Quotes From Purcell

He hoped that an analysis of space, and specifically of the “lived spaces” that people actually experience, would be able to apprehend human life as a complex whole and avoid reducing our understanding of experience to small fractions of life, such as class status, gender, race, income, consumer habits, marital status, and so on.

In a way, this article analyzes space in the opposite direction than we have discusses previously in class. Purcell uses the analyzation of space to comprehend human behavior, versus how human behavior defines space as in the Schindler piece.
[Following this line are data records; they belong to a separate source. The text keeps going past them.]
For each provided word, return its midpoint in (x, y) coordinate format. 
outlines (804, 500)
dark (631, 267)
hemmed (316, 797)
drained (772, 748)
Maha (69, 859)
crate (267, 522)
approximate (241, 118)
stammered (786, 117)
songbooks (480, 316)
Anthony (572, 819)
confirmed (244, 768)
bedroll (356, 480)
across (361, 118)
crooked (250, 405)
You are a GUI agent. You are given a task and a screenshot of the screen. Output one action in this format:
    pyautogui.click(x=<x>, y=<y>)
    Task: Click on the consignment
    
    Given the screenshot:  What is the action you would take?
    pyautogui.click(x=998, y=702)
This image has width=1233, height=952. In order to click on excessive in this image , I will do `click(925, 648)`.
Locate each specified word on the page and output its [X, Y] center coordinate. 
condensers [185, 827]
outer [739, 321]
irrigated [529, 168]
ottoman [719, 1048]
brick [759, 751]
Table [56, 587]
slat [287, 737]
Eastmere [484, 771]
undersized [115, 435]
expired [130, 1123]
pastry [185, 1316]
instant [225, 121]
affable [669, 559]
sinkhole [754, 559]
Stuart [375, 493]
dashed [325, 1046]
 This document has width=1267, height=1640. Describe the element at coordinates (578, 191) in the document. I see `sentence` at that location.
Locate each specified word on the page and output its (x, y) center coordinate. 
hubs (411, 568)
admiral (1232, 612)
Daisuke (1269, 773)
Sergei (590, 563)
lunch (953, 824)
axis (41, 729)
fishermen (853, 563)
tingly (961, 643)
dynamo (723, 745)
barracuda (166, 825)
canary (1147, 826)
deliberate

Cities existed before industrial capitalism, he reasons, and so they are a human phenomenon that is not fully encompassed by industrialization. Industrialization does not create cities from nothing. What it does is to massively intensify the already existing process of urbanization

In school we learn to attach the meaning of cities to a historical event, industrialization, but this article pushes the function of cities to something much greater. Urbanization happens regardless of industrialization, just not as boldly.

Rather it is a task that is quite practical, concrete, and achievable: seek and learn to recognize the urban that is all around us but hidden, and then nurture it in whatever way we can. It is perfectly realistic. But recognizing the urban requires a revolutionary imagination.

 This quote is significant because it possesses a main element of what it means to be an argument. This is the call to action and shows the purpose and meaning behind why he wrote this piece.